__PROMPT__:
Copy the rows below, swapping every "Where should I click to" for "Where do I click to" and keeping everything else unchanged.

__RECORDS TO USE__:

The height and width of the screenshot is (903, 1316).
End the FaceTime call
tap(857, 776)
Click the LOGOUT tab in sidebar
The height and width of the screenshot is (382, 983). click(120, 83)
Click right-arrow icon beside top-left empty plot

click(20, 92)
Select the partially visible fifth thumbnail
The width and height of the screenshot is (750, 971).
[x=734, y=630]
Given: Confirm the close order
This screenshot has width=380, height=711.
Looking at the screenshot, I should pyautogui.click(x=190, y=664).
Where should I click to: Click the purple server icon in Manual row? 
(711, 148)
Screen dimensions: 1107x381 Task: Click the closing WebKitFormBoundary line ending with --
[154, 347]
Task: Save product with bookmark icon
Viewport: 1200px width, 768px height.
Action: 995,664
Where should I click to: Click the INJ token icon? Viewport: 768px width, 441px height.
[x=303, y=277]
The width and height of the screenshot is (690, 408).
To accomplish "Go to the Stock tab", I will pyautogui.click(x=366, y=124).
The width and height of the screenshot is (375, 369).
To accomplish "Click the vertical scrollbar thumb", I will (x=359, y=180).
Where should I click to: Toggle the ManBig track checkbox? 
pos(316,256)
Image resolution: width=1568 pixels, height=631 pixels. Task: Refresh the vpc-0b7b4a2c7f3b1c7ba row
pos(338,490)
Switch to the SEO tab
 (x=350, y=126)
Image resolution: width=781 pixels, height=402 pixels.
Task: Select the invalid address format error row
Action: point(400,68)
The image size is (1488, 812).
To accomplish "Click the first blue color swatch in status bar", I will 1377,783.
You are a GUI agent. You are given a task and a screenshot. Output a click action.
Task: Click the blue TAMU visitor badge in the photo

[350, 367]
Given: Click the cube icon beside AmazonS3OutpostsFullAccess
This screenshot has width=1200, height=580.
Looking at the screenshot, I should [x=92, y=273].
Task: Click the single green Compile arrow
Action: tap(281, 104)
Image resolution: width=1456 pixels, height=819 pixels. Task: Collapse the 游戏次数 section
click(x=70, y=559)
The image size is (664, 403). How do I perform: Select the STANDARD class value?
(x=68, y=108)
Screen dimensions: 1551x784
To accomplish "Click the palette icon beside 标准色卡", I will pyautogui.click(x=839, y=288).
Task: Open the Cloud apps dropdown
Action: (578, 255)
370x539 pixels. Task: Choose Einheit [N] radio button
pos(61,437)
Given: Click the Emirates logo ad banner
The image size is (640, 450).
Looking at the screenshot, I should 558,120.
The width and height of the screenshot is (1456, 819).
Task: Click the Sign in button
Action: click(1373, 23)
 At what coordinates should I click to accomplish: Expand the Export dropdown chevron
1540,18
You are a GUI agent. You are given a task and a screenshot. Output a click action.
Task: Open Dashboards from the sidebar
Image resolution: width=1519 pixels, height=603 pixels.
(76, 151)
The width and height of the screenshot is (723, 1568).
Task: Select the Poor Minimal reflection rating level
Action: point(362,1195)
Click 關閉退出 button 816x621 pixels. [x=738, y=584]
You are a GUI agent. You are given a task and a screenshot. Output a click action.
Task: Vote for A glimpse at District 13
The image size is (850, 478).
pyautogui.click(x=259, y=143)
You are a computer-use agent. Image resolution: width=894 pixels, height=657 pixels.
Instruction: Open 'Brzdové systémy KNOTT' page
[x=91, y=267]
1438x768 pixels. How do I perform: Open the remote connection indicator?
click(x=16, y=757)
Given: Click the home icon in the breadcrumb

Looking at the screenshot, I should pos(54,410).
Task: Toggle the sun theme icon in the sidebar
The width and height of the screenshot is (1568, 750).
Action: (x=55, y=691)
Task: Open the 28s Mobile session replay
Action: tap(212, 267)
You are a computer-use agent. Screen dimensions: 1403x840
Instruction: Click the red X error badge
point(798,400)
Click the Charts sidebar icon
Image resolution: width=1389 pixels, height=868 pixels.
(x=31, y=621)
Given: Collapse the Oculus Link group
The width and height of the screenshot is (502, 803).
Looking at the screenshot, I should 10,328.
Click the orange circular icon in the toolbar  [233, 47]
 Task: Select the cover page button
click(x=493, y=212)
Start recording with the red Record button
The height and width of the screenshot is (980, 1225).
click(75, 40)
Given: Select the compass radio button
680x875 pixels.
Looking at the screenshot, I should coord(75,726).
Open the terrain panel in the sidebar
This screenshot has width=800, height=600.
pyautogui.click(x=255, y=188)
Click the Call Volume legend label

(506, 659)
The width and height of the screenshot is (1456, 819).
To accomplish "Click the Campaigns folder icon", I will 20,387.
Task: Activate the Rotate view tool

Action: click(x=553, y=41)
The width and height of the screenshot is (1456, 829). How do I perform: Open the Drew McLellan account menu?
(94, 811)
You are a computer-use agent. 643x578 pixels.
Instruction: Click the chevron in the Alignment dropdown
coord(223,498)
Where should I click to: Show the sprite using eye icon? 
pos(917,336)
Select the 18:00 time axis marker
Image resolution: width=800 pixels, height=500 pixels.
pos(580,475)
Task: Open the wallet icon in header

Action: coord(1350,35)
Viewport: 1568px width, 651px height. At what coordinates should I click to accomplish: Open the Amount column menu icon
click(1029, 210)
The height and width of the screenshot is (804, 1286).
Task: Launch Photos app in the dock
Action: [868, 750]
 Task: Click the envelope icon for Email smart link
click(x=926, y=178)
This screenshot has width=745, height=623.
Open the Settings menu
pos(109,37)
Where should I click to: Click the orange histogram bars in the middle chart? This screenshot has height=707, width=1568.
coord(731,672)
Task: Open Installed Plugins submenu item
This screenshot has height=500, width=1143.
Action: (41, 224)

__OUTPUT__:
The height and width of the screenshot is (903, 1316).
End the FaceTime call
tap(857, 776)
Click the LOGOUT tab in sidebar
The height and width of the screenshot is (382, 983). click(120, 83)
Click right-arrow icon beside top-left empty plot

click(20, 92)
Select the partially visible fifth thumbnail
The width and height of the screenshot is (750, 971).
[x=734, y=630]
Given: Confirm the close order
This screenshot has width=380, height=711.
Looking at the screenshot, I should pyautogui.click(x=190, y=664).
Where do I click to: Click the purple server icon in Manual row? 
(711, 148)
Screen dimensions: 1107x381 Task: Click the closing WebKitFormBoundary line ending with --
[154, 347]
Task: Save product with bookmark icon
Viewport: 1200px width, 768px height.
Action: 995,664
Where do I click to: Click the INJ token icon? Viewport: 768px width, 441px height.
[x=303, y=277]
The width and height of the screenshot is (690, 408).
To accomplish "Go to the Stock tab", I will pyautogui.click(x=366, y=124).
The width and height of the screenshot is (375, 369).
To accomplish "Click the vertical scrollbar thumb", I will (x=359, y=180).
Where do I click to: Toggle the ManBig track checkbox? 
pos(316,256)
Image resolution: width=1568 pixels, height=631 pixels. Task: Refresh the vpc-0b7b4a2c7f3b1c7ba row
pos(338,490)
Switch to the SEO tab
 (x=350, y=126)
Image resolution: width=781 pixels, height=402 pixels.
Task: Select the invalid address format error row
Action: point(400,68)
The image size is (1488, 812).
To accomplish "Click the first blue color swatch in status bar", I will 1377,783.
You are a GUI agent. You are given a task and a screenshot. Output a click action.
Task: Click the blue TAMU visitor badge in the photo

[350, 367]
Given: Click the cube icon beside AmazonS3OutpostsFullAccess
This screenshot has width=1200, height=580.
Looking at the screenshot, I should [x=92, y=273].
Task: Click the single green Compile arrow
Action: tap(281, 104)
Image resolution: width=1456 pixels, height=819 pixels. Task: Collapse the 游戏次数 section
click(x=70, y=559)
The image size is (664, 403). How do I perform: Select the STANDARD class value?
(x=68, y=108)
Screen dimensions: 1551x784
To accomplish "Click the palette icon beside 标准色卡", I will pyautogui.click(x=839, y=288).
Task: Open the Cloud apps dropdown
Action: (578, 255)
370x539 pixels. Task: Choose Einheit [N] radio button
pos(61,437)
Given: Click the Emirates logo ad banner
The image size is (640, 450).
Looking at the screenshot, I should 558,120.
The width and height of the screenshot is (1456, 819).
Task: Click the Sign in button
Action: click(1373, 23)
 At what coordinates should I click to accomplish: Expand the Export dropdown chevron
1540,18
You are a GUI agent. You are given a task and a screenshot. Output a click action.
Task: Open Dashboards from the sidebar
Image resolution: width=1519 pixels, height=603 pixels.
(76, 151)
The width and height of the screenshot is (723, 1568).
Task: Select the Poor Minimal reflection rating level
Action: point(362,1195)
Click 關閉退出 button 816x621 pixels. [x=738, y=584]
You are a GUI agent. You are given a task and a screenshot. Output a click action.
Task: Vote for A glimpse at District 13
The image size is (850, 478).
pyautogui.click(x=259, y=143)
You are a computer-use agent. Image resolution: width=894 pixels, height=657 pixels.
Instruction: Open 'Brzdové systémy KNOTT' page
[x=91, y=267]
1438x768 pixels. How do I perform: Open the remote connection indicator?
click(x=16, y=757)
Given: Click the home icon in the breadcrumb

Looking at the screenshot, I should pos(54,410).
Task: Toggle the sun theme icon in the sidebar
The width and height of the screenshot is (1568, 750).
Action: (x=55, y=691)
Task: Open the 28s Mobile session replay
Action: tap(212, 267)
You are a computer-use agent. Screen dimensions: 1403x840
Instruction: Click the red X error badge
point(798,400)
Click the Charts sidebar icon
Image resolution: width=1389 pixels, height=868 pixels.
(x=31, y=621)
Given: Collapse the Oculus Link group
The width and height of the screenshot is (502, 803).
Looking at the screenshot, I should 10,328.
Click the orange circular icon in the toolbar  [233, 47]
 Task: Select the cover page button
click(x=493, y=212)
Start recording with the red Record button
The height and width of the screenshot is (980, 1225).
click(75, 40)
Given: Select the compass radio button
680x875 pixels.
Looking at the screenshot, I should coord(75,726).
Open the terrain panel in the sidebar
This screenshot has width=800, height=600.
pyautogui.click(x=255, y=188)
Click the Call Volume legend label

(506, 659)
The width and height of the screenshot is (1456, 819).
To accomplish "Click the Campaigns folder icon", I will 20,387.
Task: Activate the Rotate view tool

Action: click(x=553, y=41)
The width and height of the screenshot is (1456, 829). How do I perform: Open the Drew McLellan account menu?
(94, 811)
You are a computer-use agent. 643x578 pixels.
Instruction: Click the chevron in the Alignment dropdown
coord(223,498)
Where do I click to: Show the sprite using eye icon? 
pos(917,336)
Select the 18:00 time axis marker
Image resolution: width=800 pixels, height=500 pixels.
pos(580,475)
Task: Open the wallet icon in header

Action: coord(1350,35)
Viewport: 1568px width, 651px height. At what coordinates should I click to accomplish: Open the Amount column menu icon
click(1029, 210)
The height and width of the screenshot is (804, 1286).
Task: Launch Photos app in the dock
Action: [868, 750]
 Task: Click the envelope icon for Email smart link
click(x=926, y=178)
This screenshot has width=745, height=623.
Open the Settings menu
pos(109,37)
Where do I click to: Click the orange histogram bars in the middle chart? This screenshot has height=707, width=1568.
coord(731,672)
Task: Open Installed Plugins submenu item
This screenshot has height=500, width=1143.
Action: (41, 224)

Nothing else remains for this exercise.